[Records for locating elements on screens]
· · · · ·
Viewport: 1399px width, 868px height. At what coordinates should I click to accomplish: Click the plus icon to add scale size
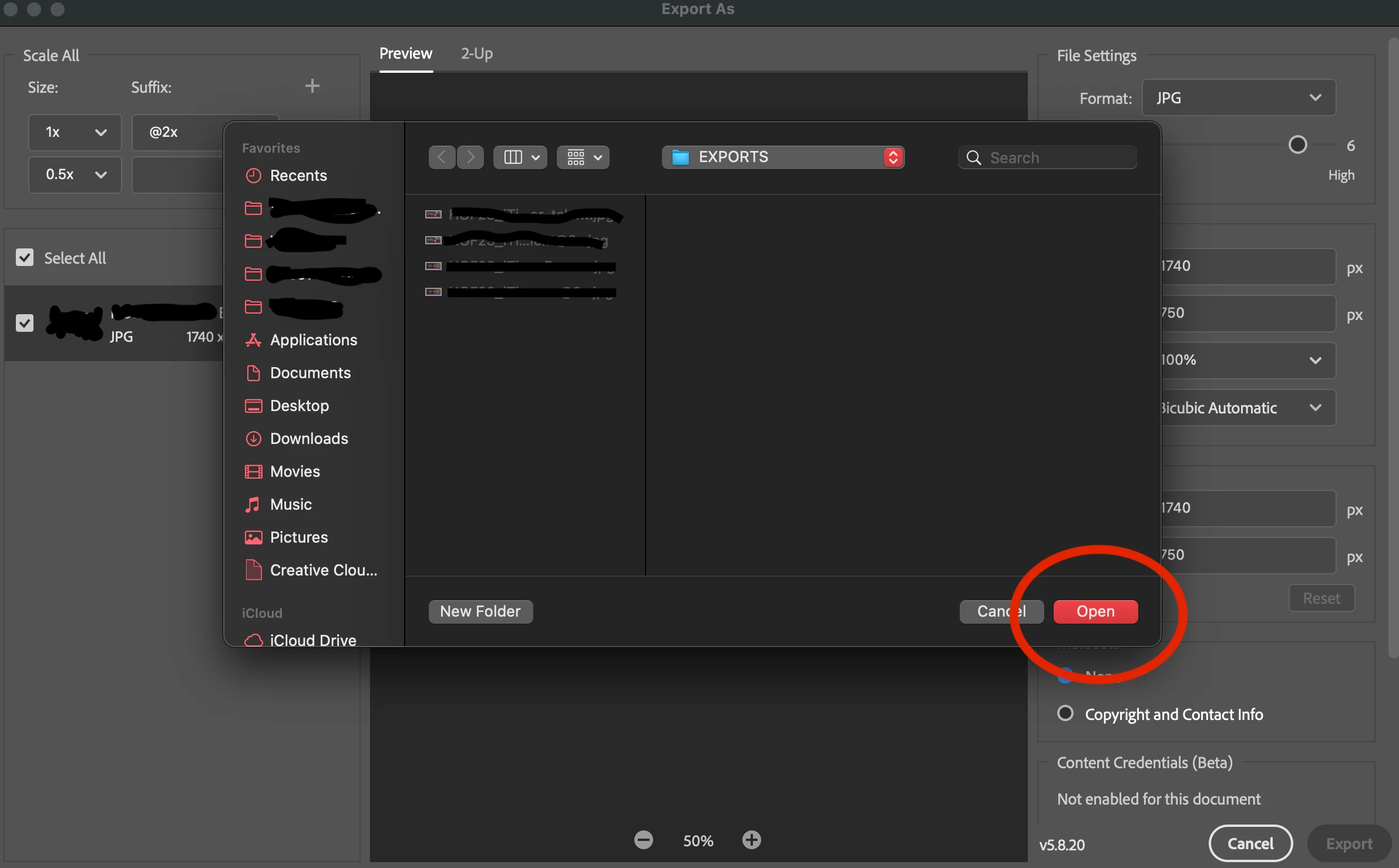click(x=312, y=86)
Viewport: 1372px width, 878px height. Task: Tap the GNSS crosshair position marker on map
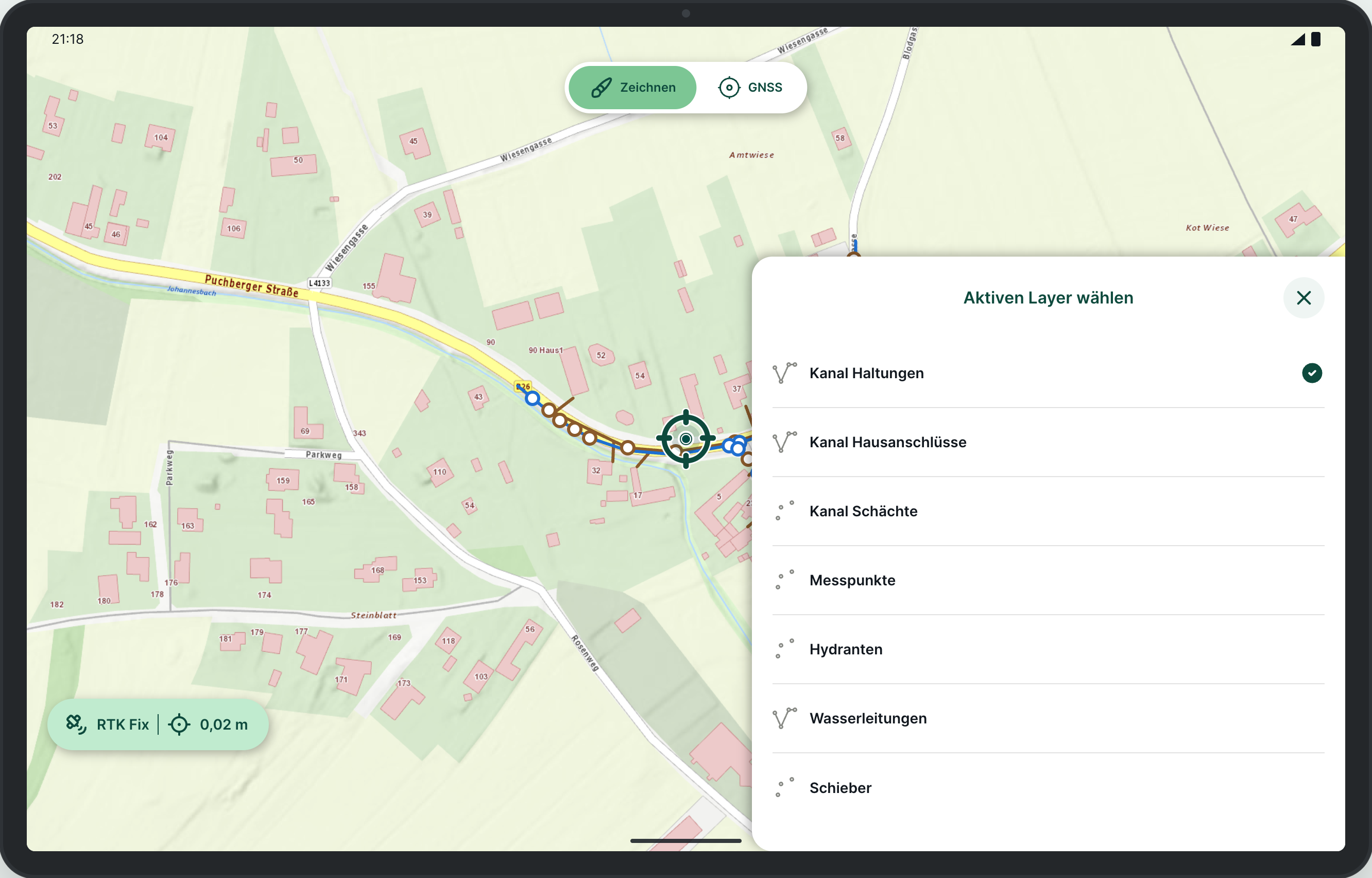685,438
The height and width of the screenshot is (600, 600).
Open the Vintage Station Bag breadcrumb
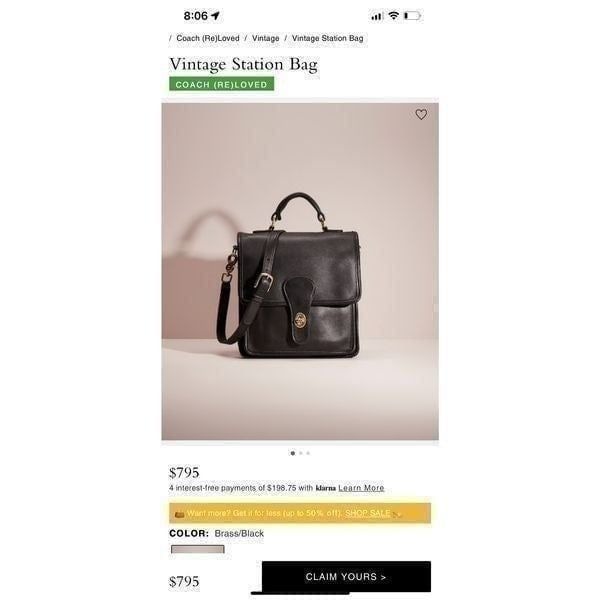(x=328, y=38)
· · · · ·
▶ Your goal
Copy every line of the listing above word for word, leaving out the pictures.

▶ Solution
Viewport: 1399px width, 868px height. At what coordinates should I click to accomplish: Click the plus icon to add scale size
click(x=312, y=86)
Viewport: 1372px width, 878px height. Task: Tap the GNSS crosshair position marker on map
685,438
The height and width of the screenshot is (600, 600).
Open the Vintage Station Bag breadcrumb
(x=328, y=38)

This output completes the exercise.